• Set exercise
Transcribe the mailing list post below, starting with "security and performance" and going on through "a solved problem.".

[cap-talk] cap-talk Digest, Vol 66, Issue 46

Leo Meyerovich lmeyerov at eecs.berkeley.edu
Sun Sep 27 13:13:50 PDT 2009


Before anyone is insulted, I should clarify that I am both a (browser) 
security and performance nut :) Going back... 

> I disagree with this statement 
> - With an OS limited to type safe /Memory safe languages with language based
> isolation , increased reliability and security it's not a case of not liking
> the structure it just seems like it's a waste of resources for zero gain.
>   

Memory and type safe languages, historically, have been victim to 
attack. The problem is exasperated by their egg-like design: hard shell, 
gooey insides. Using them eliminates sources of error.. but there is 
still a sizeable TCB that has bitten us in practice. Minimizing it is an 
active research area, not a solved problem.

> - I think every day users originally hated this architecture . MS dragged
> them screaming into NT/Windows 2000 which forced HW upgrades etc. But now
> it's the norm. Slow OS  even if more reliable or secure fail in the
> marketplace (except for niches) eg JavaOS/Workplace OS/Taligen.
>   

Users hate most change. Further, going directly against the described 
sentiment, the most recent incarnation of partitioning  was essentially 
one of the two main features of Google Chrome. Finally, for the intended 
mainstream use case, this design ended up being correct in trading off 
performance for reliability and relying upon Moore's Law to make up the 
difference. I wouldn't say it is safe, but nor is 'verified' hardware -- 
not a useful statement. We're actually still seeing new benefits with 
the shift to multicore.

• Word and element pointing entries
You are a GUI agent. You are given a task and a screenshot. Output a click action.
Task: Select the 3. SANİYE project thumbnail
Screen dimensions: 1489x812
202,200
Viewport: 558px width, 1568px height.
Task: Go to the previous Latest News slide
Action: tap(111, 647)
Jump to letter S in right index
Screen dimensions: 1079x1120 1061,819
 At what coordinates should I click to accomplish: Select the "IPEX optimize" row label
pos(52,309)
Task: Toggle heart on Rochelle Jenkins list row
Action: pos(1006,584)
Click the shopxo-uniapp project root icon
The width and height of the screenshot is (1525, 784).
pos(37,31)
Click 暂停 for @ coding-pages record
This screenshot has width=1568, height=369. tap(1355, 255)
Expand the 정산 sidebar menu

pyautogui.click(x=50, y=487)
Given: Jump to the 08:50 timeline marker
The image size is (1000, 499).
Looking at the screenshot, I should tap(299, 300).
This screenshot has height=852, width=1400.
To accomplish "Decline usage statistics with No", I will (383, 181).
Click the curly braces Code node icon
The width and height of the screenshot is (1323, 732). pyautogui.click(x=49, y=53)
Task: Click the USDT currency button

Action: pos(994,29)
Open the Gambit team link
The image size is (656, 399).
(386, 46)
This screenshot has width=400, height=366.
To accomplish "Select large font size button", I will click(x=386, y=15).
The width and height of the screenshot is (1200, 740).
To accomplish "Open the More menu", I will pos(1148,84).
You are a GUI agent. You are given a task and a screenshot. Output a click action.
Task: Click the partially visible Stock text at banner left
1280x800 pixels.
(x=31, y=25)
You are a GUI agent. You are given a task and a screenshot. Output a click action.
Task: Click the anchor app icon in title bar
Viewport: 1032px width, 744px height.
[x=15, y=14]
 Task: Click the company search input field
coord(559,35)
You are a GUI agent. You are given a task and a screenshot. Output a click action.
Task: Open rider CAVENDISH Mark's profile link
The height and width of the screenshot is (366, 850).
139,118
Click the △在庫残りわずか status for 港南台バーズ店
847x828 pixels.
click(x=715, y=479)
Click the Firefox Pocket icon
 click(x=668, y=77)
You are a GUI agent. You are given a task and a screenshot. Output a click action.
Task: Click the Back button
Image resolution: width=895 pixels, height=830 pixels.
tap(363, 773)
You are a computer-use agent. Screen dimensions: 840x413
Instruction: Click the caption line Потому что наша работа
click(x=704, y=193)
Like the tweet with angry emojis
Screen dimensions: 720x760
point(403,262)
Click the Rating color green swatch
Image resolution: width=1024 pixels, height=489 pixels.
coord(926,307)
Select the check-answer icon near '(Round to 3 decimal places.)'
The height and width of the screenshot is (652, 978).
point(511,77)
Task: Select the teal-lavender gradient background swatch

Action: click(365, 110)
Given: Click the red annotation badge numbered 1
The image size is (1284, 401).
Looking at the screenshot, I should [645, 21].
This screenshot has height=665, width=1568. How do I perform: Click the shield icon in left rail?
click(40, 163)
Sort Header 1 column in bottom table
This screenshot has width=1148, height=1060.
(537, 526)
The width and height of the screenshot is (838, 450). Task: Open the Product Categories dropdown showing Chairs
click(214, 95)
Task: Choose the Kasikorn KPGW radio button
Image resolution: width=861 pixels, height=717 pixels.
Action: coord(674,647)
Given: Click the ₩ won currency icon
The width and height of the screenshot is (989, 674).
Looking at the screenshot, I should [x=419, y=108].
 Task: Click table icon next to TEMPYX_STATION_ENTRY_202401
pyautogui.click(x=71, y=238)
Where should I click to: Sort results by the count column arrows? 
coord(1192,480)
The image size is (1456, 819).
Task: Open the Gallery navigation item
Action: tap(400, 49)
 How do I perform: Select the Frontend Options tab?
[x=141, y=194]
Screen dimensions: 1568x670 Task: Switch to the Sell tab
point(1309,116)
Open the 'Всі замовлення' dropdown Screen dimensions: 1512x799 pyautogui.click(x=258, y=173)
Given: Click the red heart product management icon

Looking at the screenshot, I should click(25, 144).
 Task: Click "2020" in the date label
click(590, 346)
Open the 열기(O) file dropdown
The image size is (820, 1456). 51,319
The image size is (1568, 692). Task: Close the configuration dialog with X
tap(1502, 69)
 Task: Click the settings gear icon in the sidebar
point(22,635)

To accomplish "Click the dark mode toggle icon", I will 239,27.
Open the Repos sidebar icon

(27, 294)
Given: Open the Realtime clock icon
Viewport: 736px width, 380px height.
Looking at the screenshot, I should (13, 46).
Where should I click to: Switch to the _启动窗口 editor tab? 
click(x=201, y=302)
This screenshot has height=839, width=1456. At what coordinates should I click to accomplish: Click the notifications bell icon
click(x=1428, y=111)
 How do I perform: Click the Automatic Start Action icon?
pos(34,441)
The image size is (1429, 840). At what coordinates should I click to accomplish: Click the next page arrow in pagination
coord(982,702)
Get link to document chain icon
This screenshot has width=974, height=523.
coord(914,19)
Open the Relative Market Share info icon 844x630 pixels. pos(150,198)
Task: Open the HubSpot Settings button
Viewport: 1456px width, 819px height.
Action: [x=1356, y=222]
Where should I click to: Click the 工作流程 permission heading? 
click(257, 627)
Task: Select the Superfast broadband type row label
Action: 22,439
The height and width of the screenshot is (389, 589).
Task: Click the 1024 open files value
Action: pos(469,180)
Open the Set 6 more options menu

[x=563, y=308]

• Answer to this problem
security and performance nut :) Going back... 

> I disagree with this statement 
> - With an OS limited to type safe /Memory safe languages with language based
> isolation , increased reliability and security it's not a case of not liking
> the structure it just seems like it's a waste of resources for zero gain.
>   

Memory and type safe languages, historically, have been victim to 
attack. The problem is exasperated by their egg-like design: hard shell, 
gooey insides. Using them eliminates sources of error.. but there is 
still a sizeable TCB that has bitten us in practice. Minimizing it is an 
active research area, not a solved problem.